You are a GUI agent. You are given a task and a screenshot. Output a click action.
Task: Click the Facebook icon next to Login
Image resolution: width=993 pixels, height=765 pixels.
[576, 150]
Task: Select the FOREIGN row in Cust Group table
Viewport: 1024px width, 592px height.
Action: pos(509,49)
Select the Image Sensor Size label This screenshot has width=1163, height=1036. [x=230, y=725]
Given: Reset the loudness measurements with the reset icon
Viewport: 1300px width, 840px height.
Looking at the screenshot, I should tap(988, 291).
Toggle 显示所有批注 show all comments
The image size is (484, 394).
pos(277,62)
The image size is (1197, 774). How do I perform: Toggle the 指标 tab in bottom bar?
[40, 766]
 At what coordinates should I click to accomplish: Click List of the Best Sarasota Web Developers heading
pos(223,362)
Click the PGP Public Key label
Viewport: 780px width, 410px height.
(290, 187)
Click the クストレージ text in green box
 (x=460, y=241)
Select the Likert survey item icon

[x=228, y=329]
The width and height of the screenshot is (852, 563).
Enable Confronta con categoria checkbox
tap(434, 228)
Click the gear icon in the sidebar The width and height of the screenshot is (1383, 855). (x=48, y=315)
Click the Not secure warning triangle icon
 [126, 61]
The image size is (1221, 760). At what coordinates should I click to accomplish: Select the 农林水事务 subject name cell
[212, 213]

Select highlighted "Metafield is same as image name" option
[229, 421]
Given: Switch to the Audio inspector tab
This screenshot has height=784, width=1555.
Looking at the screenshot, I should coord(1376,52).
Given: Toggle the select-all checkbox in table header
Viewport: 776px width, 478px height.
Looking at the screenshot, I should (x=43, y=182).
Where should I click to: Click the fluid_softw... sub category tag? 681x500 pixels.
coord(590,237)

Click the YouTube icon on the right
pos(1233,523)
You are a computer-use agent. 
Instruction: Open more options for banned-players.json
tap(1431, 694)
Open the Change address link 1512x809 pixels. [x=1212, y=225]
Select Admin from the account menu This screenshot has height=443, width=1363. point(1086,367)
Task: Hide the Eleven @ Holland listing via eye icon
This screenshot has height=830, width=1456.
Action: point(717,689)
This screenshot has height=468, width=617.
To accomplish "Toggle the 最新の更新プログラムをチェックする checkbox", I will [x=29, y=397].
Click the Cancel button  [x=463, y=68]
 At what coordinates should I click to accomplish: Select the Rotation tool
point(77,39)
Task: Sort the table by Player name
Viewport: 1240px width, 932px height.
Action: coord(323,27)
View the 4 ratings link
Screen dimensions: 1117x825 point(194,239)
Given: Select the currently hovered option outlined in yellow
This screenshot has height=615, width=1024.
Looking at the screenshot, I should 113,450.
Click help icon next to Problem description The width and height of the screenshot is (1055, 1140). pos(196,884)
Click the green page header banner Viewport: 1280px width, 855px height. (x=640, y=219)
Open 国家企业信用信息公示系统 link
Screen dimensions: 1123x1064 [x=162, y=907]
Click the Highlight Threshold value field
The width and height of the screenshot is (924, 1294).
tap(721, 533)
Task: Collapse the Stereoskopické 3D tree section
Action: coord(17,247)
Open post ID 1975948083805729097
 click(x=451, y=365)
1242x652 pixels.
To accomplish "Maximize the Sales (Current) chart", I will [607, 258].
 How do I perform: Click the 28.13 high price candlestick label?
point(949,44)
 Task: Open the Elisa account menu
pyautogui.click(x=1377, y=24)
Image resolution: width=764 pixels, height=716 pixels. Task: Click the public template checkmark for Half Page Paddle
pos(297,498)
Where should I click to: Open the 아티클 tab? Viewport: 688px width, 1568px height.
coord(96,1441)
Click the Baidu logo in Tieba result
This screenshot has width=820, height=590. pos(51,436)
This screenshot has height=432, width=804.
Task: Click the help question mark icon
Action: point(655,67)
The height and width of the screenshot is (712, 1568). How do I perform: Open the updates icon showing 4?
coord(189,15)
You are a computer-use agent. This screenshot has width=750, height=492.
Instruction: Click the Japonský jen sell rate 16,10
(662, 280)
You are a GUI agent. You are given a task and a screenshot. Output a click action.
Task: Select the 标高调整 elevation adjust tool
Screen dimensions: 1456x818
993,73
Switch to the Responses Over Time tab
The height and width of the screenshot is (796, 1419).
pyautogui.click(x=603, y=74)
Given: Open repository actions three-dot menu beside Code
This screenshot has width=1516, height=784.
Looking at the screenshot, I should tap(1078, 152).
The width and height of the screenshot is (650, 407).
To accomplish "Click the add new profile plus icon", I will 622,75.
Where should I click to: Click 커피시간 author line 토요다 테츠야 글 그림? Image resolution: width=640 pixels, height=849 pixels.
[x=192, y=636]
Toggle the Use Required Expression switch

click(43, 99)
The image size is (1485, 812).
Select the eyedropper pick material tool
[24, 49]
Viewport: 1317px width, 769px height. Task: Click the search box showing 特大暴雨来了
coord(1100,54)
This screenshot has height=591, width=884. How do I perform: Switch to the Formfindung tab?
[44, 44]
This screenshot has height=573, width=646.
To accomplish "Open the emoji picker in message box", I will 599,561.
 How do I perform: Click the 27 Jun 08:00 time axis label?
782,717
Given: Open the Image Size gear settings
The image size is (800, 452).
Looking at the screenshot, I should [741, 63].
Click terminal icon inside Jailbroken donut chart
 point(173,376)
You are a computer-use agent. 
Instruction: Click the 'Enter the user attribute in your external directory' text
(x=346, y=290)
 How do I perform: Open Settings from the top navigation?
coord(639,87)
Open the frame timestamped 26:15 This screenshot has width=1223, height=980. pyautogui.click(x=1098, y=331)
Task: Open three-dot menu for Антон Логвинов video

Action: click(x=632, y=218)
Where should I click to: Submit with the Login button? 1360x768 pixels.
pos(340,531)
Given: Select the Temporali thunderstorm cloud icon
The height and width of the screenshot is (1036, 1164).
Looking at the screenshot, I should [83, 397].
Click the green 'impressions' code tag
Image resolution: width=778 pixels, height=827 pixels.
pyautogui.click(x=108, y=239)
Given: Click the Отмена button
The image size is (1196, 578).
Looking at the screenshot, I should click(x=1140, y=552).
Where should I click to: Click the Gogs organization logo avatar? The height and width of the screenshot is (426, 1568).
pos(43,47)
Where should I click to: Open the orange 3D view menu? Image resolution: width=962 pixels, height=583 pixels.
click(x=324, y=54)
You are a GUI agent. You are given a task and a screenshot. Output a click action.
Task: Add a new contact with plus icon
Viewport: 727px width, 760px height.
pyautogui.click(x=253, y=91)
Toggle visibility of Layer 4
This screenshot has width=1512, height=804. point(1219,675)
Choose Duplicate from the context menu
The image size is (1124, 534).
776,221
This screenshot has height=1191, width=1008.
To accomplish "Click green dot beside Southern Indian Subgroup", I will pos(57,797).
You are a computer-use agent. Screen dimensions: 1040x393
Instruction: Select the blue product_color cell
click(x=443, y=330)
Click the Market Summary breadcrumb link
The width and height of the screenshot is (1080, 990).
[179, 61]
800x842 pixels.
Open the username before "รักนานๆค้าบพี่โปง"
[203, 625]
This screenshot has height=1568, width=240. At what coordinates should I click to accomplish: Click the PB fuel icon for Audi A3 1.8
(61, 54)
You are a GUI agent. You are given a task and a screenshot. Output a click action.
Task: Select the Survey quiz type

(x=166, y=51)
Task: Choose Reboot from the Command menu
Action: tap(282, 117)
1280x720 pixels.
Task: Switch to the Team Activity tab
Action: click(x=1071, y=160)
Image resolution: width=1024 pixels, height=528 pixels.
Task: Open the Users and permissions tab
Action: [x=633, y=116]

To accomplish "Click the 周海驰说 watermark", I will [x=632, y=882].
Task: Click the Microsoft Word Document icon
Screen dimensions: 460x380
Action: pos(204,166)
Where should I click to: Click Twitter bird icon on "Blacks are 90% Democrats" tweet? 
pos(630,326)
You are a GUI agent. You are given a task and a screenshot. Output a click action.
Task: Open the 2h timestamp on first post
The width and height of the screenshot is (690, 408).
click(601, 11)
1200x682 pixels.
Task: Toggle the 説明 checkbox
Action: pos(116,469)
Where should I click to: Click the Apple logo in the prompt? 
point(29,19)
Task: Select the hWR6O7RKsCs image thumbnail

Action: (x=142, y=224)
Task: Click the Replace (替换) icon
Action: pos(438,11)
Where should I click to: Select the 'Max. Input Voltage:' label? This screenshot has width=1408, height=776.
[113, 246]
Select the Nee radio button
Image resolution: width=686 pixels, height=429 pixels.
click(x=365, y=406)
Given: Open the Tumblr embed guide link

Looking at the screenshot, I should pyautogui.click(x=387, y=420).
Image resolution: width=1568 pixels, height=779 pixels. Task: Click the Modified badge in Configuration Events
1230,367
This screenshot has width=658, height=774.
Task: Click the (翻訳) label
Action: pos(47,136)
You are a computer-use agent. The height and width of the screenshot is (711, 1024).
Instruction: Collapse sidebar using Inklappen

Task:
Using the listing above, copy exactly the line that contains "Enable Confronta con categoria checkbox", the line that contains "Given: Switch to the Audio inspector tab", and each line that falls between them.

Response box:
Enable Confronta con categoria checkbox
tap(434, 228)
Click the gear icon in the sidebar The width and height of the screenshot is (1383, 855). (x=48, y=315)
Click the Not secure warning triangle icon
 [126, 61]
The image size is (1221, 760). At what coordinates should I click to accomplish: Select the 农林水事务 subject name cell
[212, 213]

Select highlighted "Metafield is same as image name" option
[229, 421]
Given: Switch to the Audio inspector tab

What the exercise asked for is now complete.